NitzaAg
(Nitza Ag)
February 29, 2024, 9:15pm
1
I'm trying to extract text from a pdf, but I get the following:
Unable to extract PDF content -> Unable to end a page -> I regret that I couldn't find an OCR parser to handle image/ocr-png.Please set the OCR_STRATEGY to NO_OCR or configure yourOCR parser correctly
My configuration looks like this:
---
name: "ocr_docs"
fs:
url: "C:\\Users\\Documents\\docs2ocr"
update_rate: "15m"
excludes:
- "*\\~*"
json_support: false
filename_as_id: false
add_filesize: true
remove_deleted: true
add_as_inner_object: false
store_source: false
index_content: true
attributes_support: true
raw_metadata: true
xml_support: false
index_folders: true
lang_detect: false
continue_on_error: false
ocr:
language: "eng"
enabled: true
pdf_strategy: "ocr_and_text"
path: "C:\\Program Files\\https%3a%2f%2fmirrors.163.com%2fcygwin%2f\\x86_64\\release\\tesseract-ocr\\tesseract-ocr-5.3.3-1\\usr\\bin"
data_path: "C:\\Program Files\\https%3a%2f%2fmirrors.163.com%2fcygwin%2f\\x86_64\\release\\tesseract-ocr\\tesseract-ocr-5.3.3-1\\usr\\share\\tessdata"
follow_symlinks: false
elasticsearch:
nodes:
- cloud_id: "cloud_id"
username: "username"
password: "password"
bulk_size: 100
flush_interval: "5s"
byte_size: "10mb"
I'm using fscrawler-distribution-2.10-20231023.160816-291
dadoonet
(David Pilato)
February 29, 2024, 11:10pm
2
Welcome!
I think you should find a more recent build than "20231023".
The latest I can see is fscrawler-distribution-2.10-20240213.145447-315.zip .
But I don't think that will fix your problem.
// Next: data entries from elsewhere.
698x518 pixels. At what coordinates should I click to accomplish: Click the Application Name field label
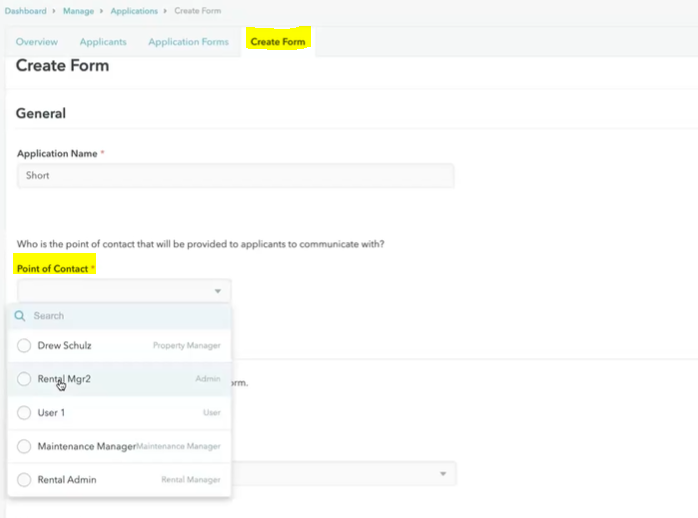click(57, 154)
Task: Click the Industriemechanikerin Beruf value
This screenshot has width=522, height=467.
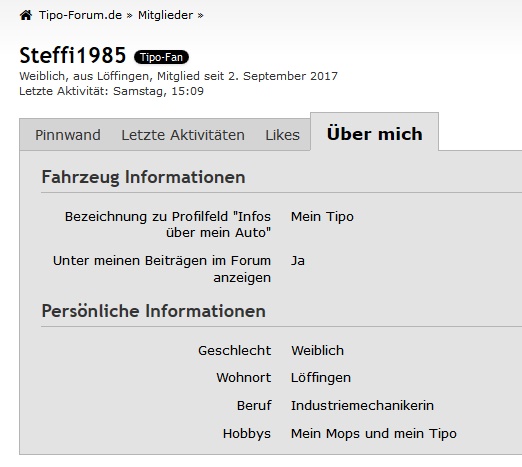Action: [362, 406]
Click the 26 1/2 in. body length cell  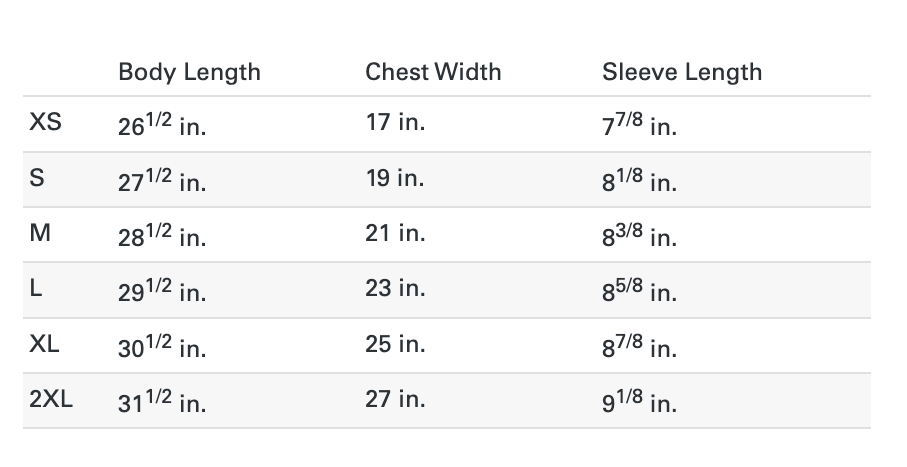(162, 125)
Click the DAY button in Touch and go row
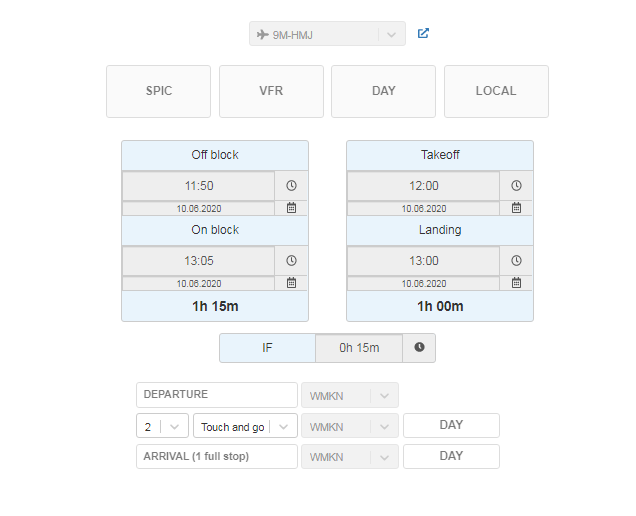 tap(451, 425)
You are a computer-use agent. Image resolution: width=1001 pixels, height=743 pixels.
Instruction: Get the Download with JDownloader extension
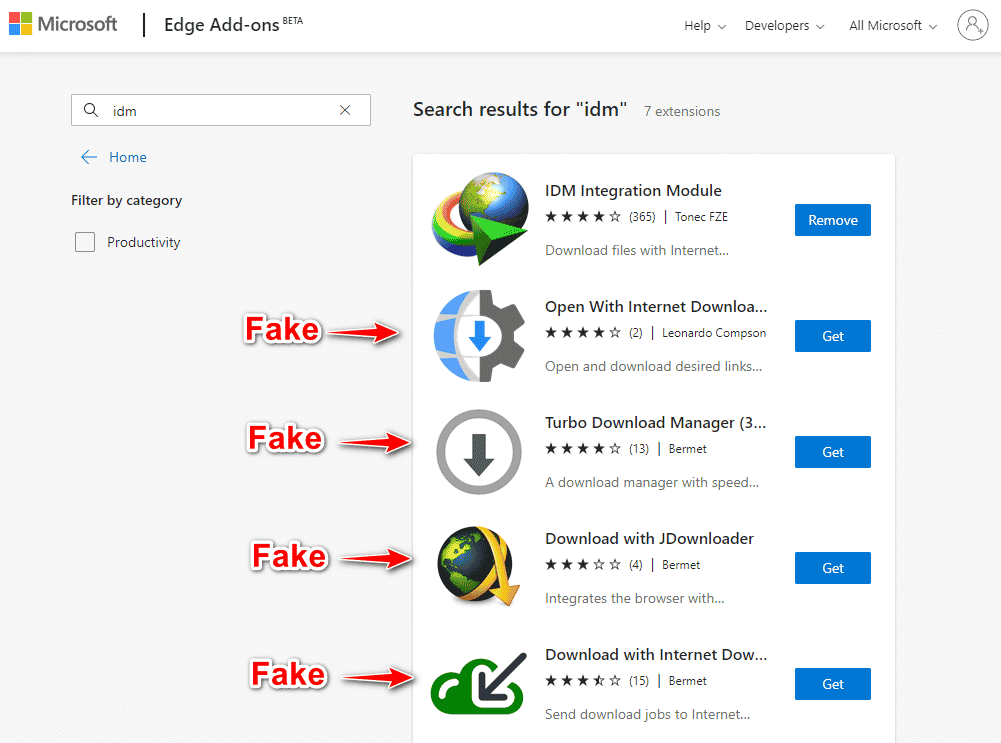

Could you share your PDF document so I can try it out? If you can't share it publicly, you can send me a private message.
NitzaAg
(Nitza Ag)
March 1, 2024, 4:43pm
3
Thank you! I sent you a dm with the pdf doc. Please let me know if more information is needed
dadoonet
(David Pilato)
March 3, 2024, 12:33pm
4
So I tried your document and was able to get its content. Something like *** 18 de septiembre de 2013 ***
(skipping the rest)...
May be this does not work on windows or that was caused by an old build of FSCrawler?
Could you try with the most recent build?
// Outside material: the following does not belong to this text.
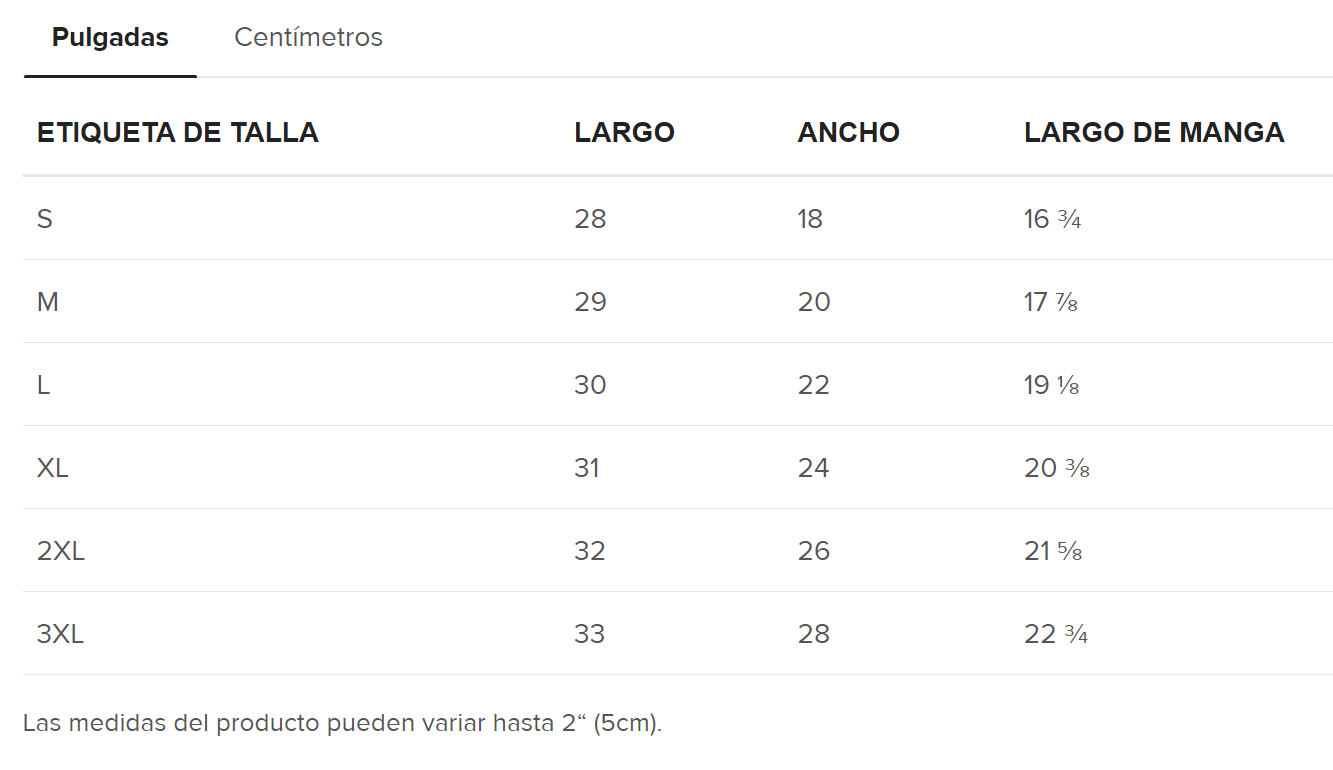Select the XL size row label
Image resolution: width=1333 pixels, height=770 pixels.
coord(53,468)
If this does not work, could you try with the FSCrawler Docker images?
NitzaAg
(Nitza Ag)
March 12, 2024, 10:41pm
5
dadoonet:
cument and was able to get its content. Something like *** 18 de septiembre de 2013 ***
(skipping the rest)...
May be this does not work on windows or that was caused by an old build of FSCrawler?
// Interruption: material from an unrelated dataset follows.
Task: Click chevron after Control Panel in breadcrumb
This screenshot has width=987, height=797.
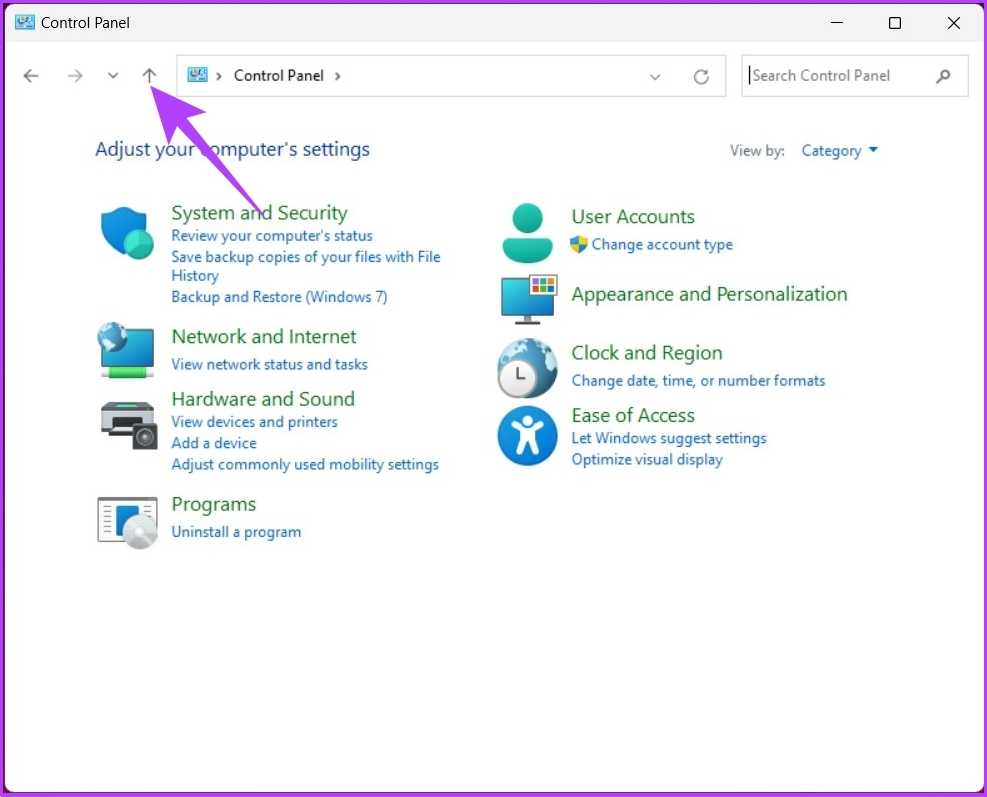Action: (x=338, y=76)
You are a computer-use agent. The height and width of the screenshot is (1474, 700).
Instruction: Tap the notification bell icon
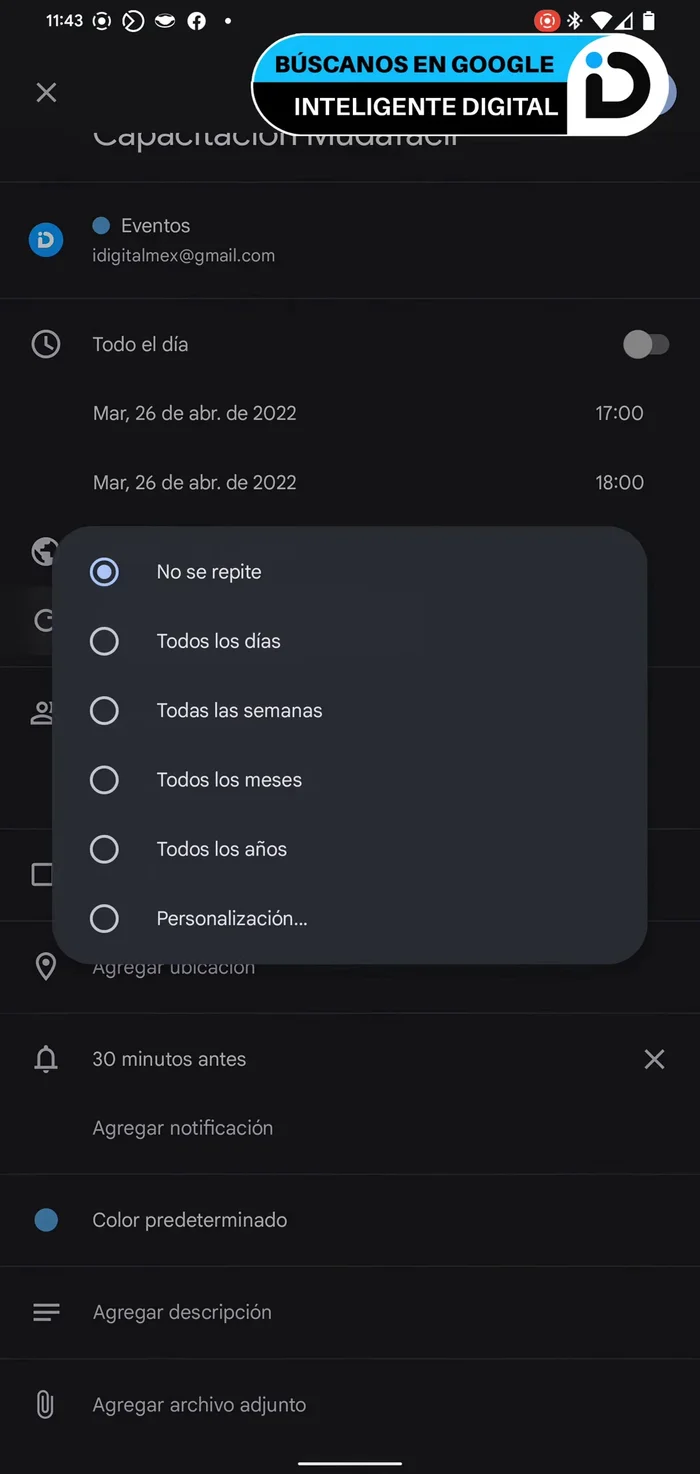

Could you try with the most recent build?
If this does not work, could you try with the FSCrawler Docker images?
I tried that build and didn't work. However, it worked after using the FSCrawler Docker images. Thanks for the help
system
(system)
Closed
April 14, 2024, 9:17pm
8
This topic was automatically closed 28 days after the last reply. New replies are no longer allowed.